Insurance policies are subject to the general rules of contract construction. Century Indem. Co. v. Golden Hills Builders, Inc., 348 S.C. 559, 565, 561 S.E.2d 355, 358 (2002). The court must give policy language its plain, ordinary, and popular meaning. Id. Although exclusions in a policy are construed against the insurer, insurers have the right to limit their liability and to impose conditions on their obligations provided they are not in contravention of public policy or a statutory prohibition. B.L.G. Enters, v. First Fin. Ins. Co., 334 S.C. 529, 535-36, 514 S.E.2d 327, 330 (1999). The court cannot torture the meaning of policy language to extend coverage not intended by the parties. State Farm Fire & Cas. Co. v. Barrett, 340 S.C. 1, 8, 530 S.E.2d 132, 135 (Ct.App. 2000).
The son argues the South Carolina Supreme Court’s interpretation of the intentional acts exclusions in Miller v. Fidelity-Phoenix Insurance Co., 268 S.C. 72, 231 S.E.2d 701 (1977), and Vermont Mutual Insurance Co. v. Singleton, 316 S.C. 5, 446 S.E.2d 417 (1994), should have been applied in this case. The insurance policies in Miller and Vermont Mutual contained language excluding coverage for damage intentionally caused by the insured. The policies did not specifically exclude coverage for the unintentional consequences of intentional acts.

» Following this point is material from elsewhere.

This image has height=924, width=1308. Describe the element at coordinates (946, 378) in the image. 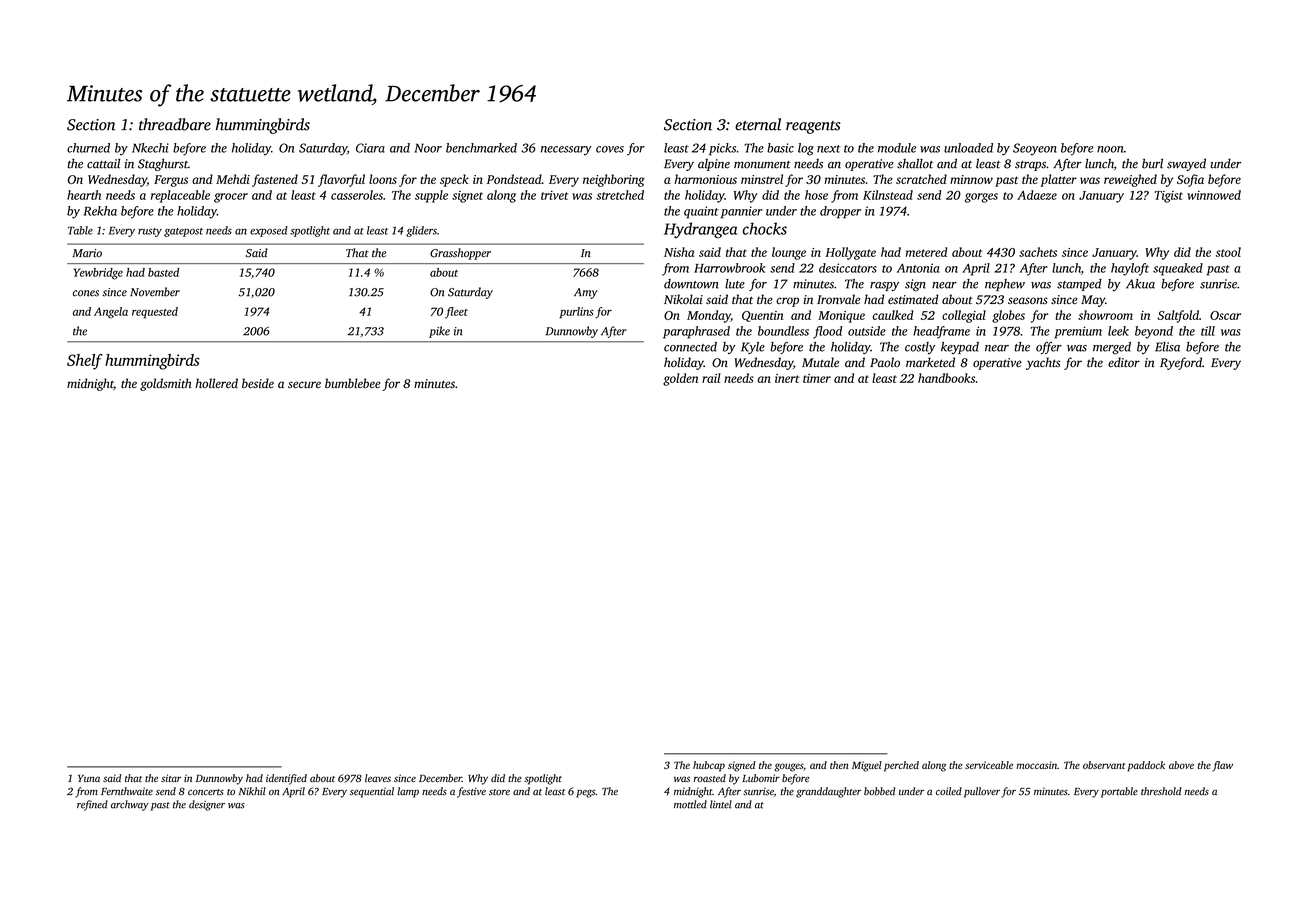

I see `handbooks` at that location.
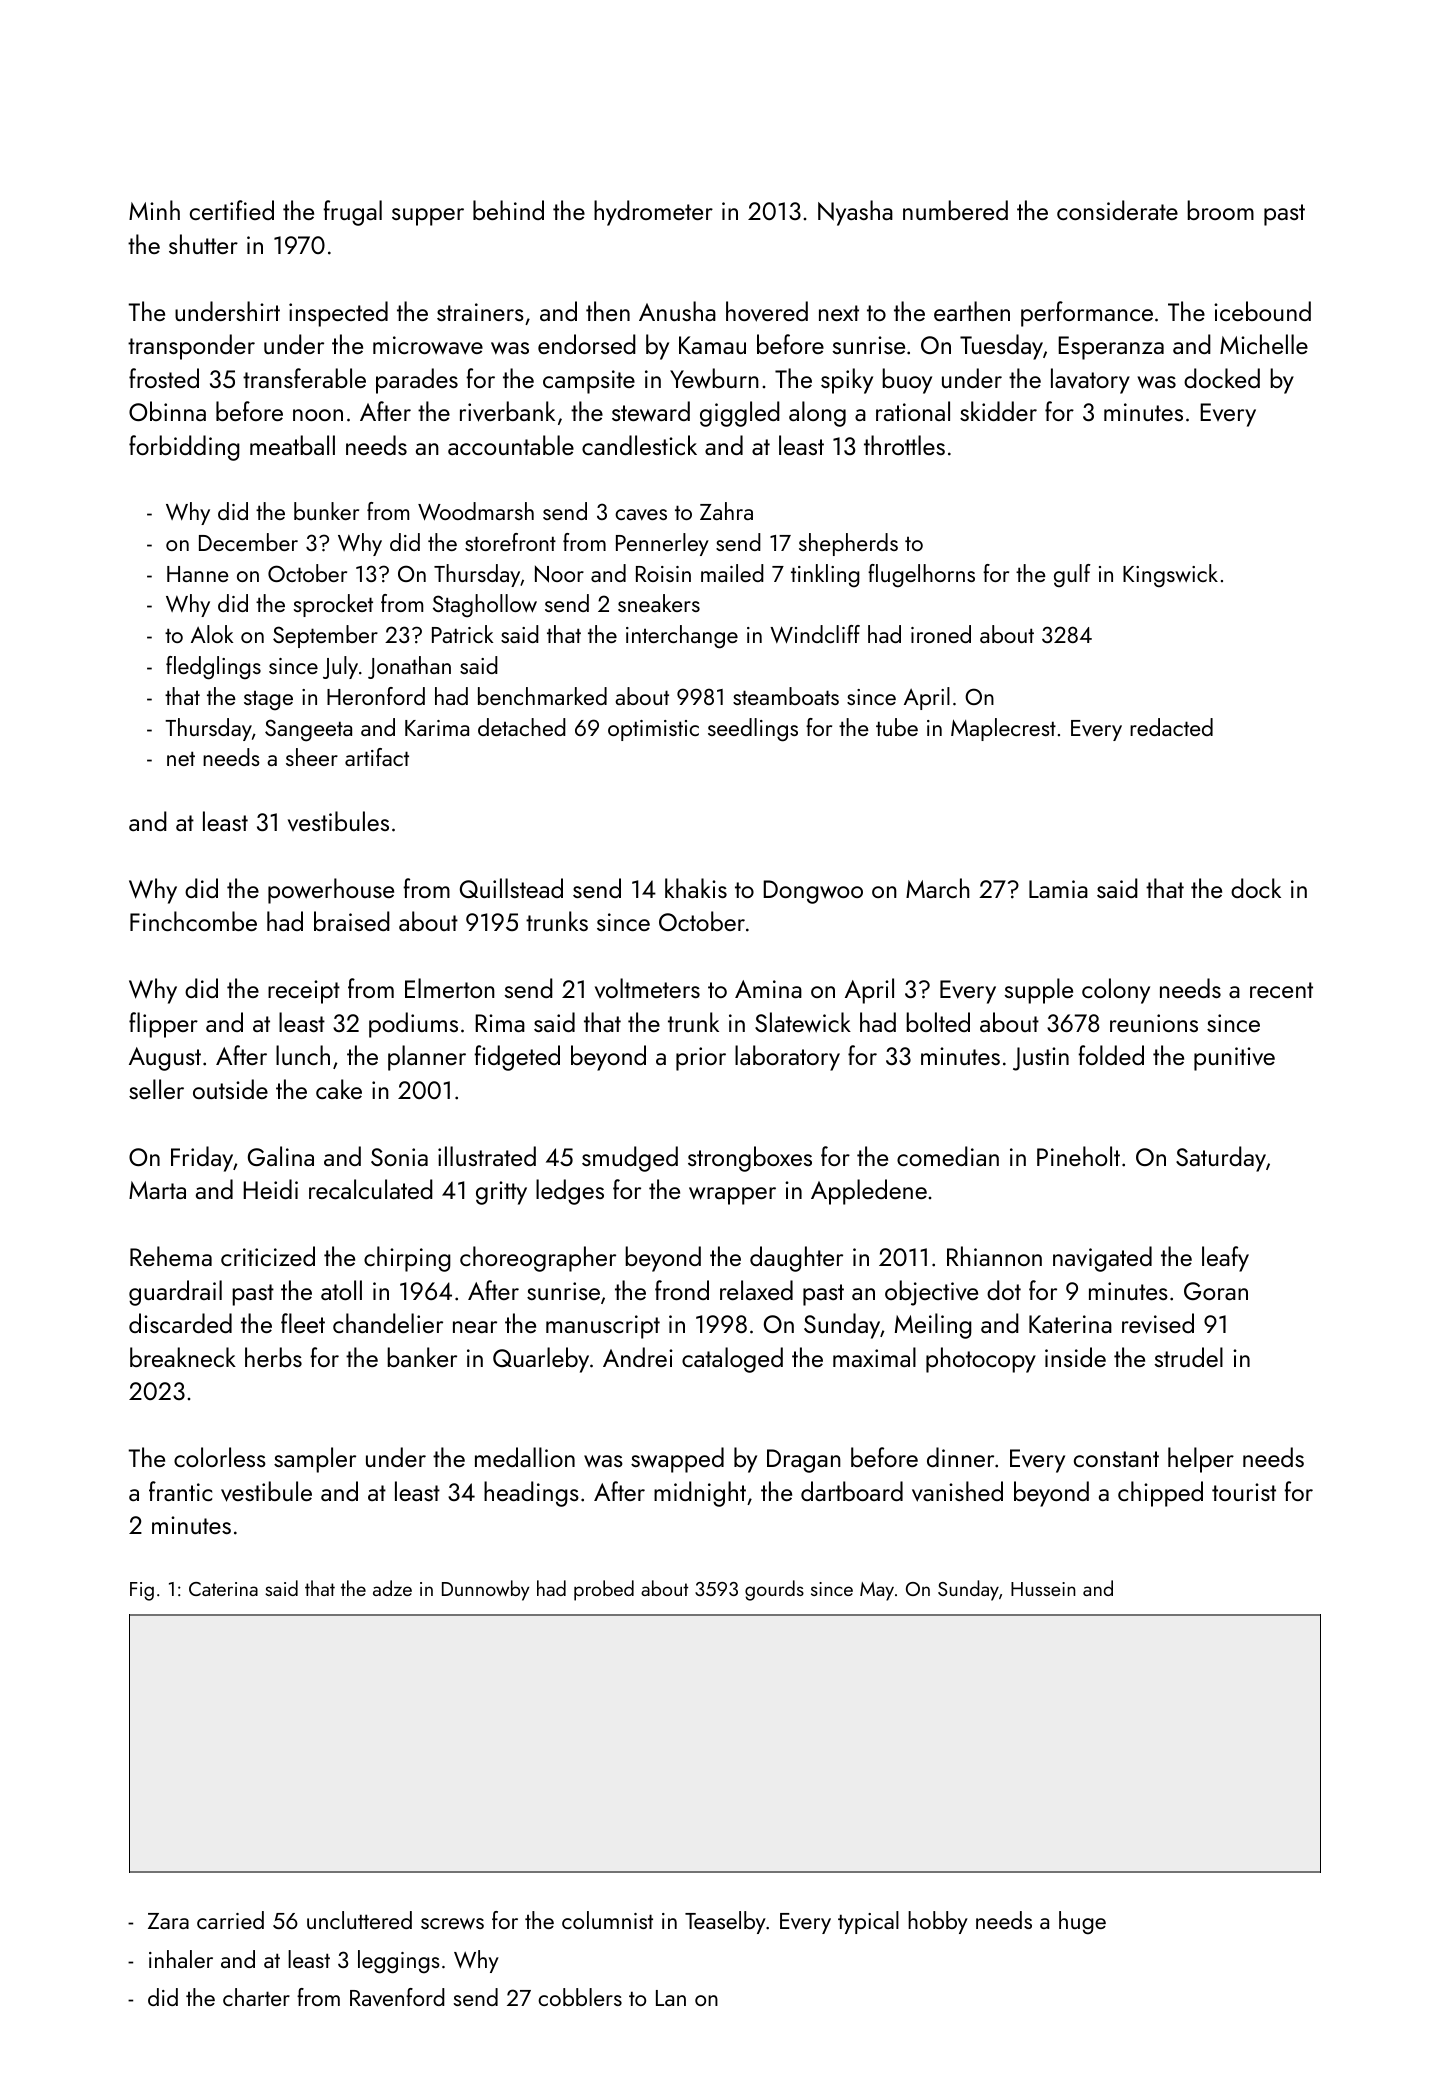 The image size is (1450, 2100). Describe the element at coordinates (352, 213) in the image. I see `frugal` at that location.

The Miller court developed a two-prong test to analyze coverage under an exclusion such as that found in the Miller case. To exclude coverage under the Miller test, the act causing the loss must have been intentional and the consequences must have been intended. Miller, 268 S.C. at 75, 231 S.E.2d at 701 (providing coverage where a child set fire to a *357home for the excitement of seeing the fire trucks arrive but no intent to damage the home). In Vermont Mutual, the court applied the Miller test, rejecting the insurer’s argument to adopt a more “contemporary” intentional act analysis. 316 S.C. at 7-8, 446 S.E.2d at 419 (providing coverage where a teenager acted in self-defense when he struck another teenager but did not intend the extensive eye injuries inflicted).

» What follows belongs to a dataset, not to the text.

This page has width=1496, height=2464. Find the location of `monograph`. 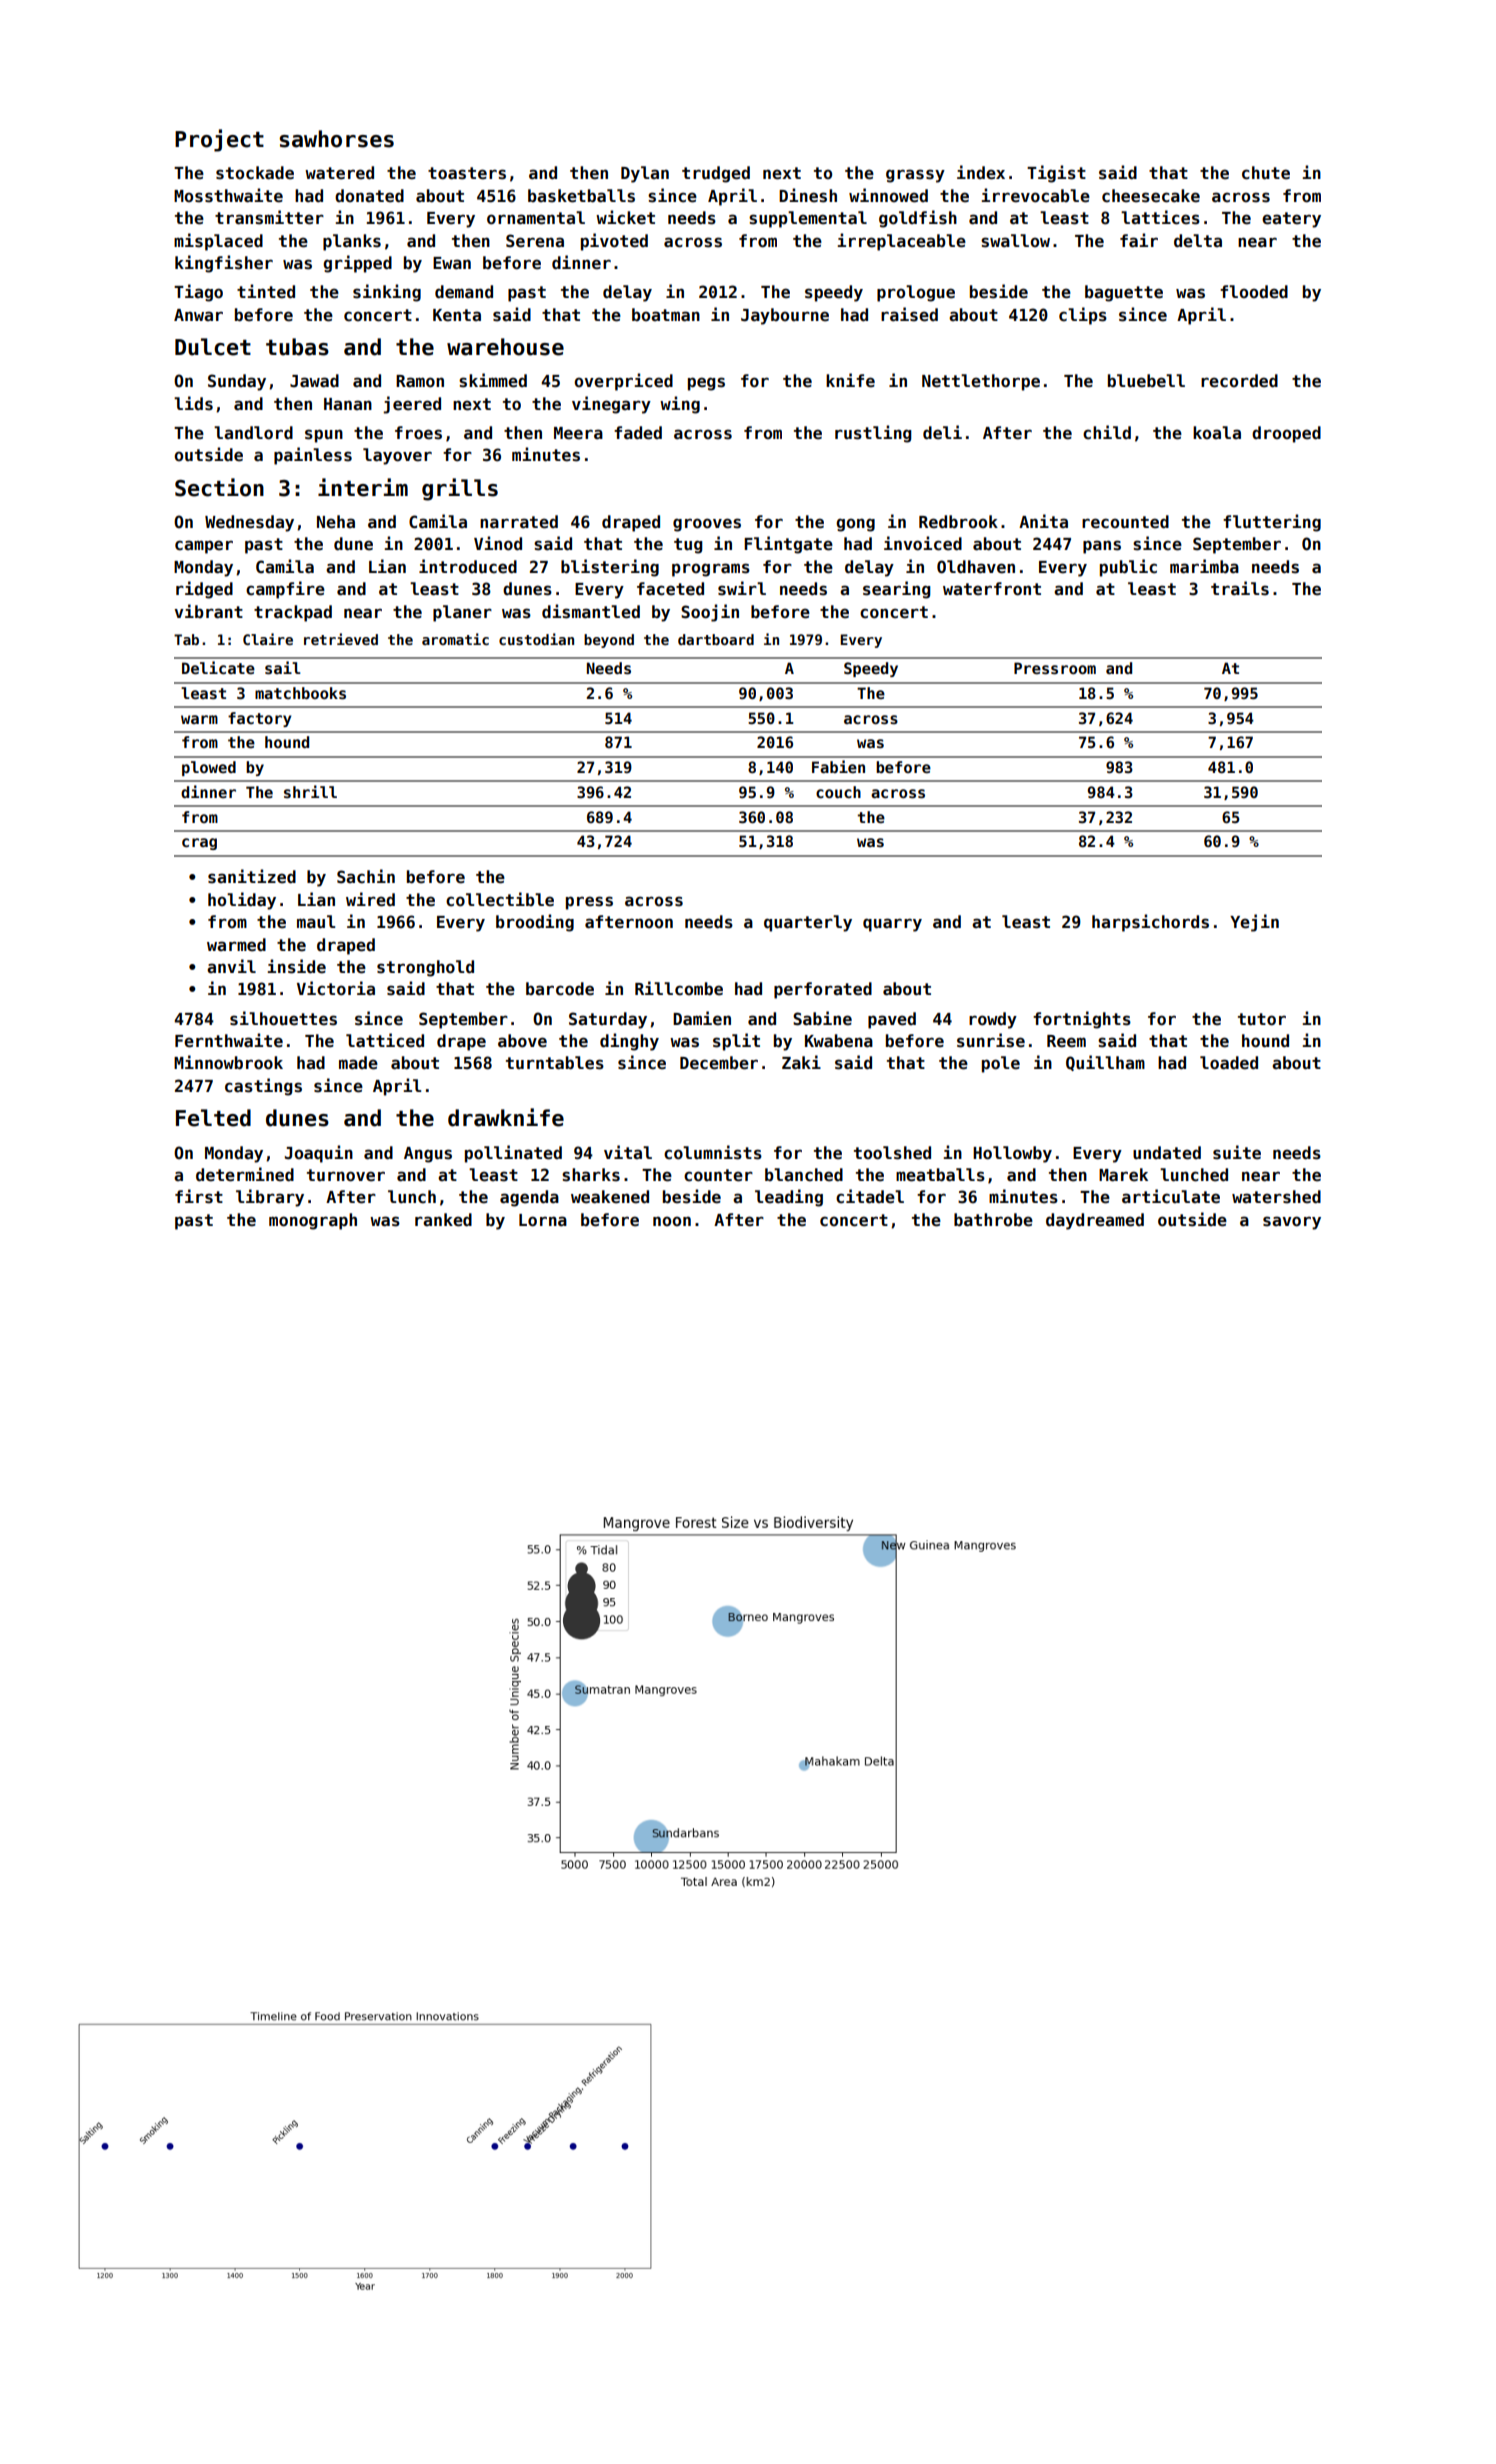

monograph is located at coordinates (313, 1221).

The son argues the policy language in this case excludes coverage for unexpected consequences but does not exclude coverage for unintentional consequences. Thus, the son maintains, the second prong of the Miller test should still apply to provide coverage. The son admits, however, that the terms “intend” and “expect” are “often defined synonymously.” To read the policy in the manner urged by the son would require us to rewrite the policy, rather than interpret it as written. “The judicial function of a court of law is to enforce an insurance contract as made by the parties, and not to rewrite or to distort, under the guise of judicial construction .... ” Thompson v. Continental Ins. Cos., 291 S.C. 47, 49, 351 S.E.2d 904, 905 (Ct.App.1986). We agree with the master that the policy excludes coverage for the son’s injuries, which were unexpected consequences of the father’s intentional act of shooting at the son’s tire. Therefore, the order on appeal is
AFFIRMED.
HEARN, C.J., and KITTREDGE, J., concur.

. We decide this case without oral argument pursuant to Rule 215, SCACR.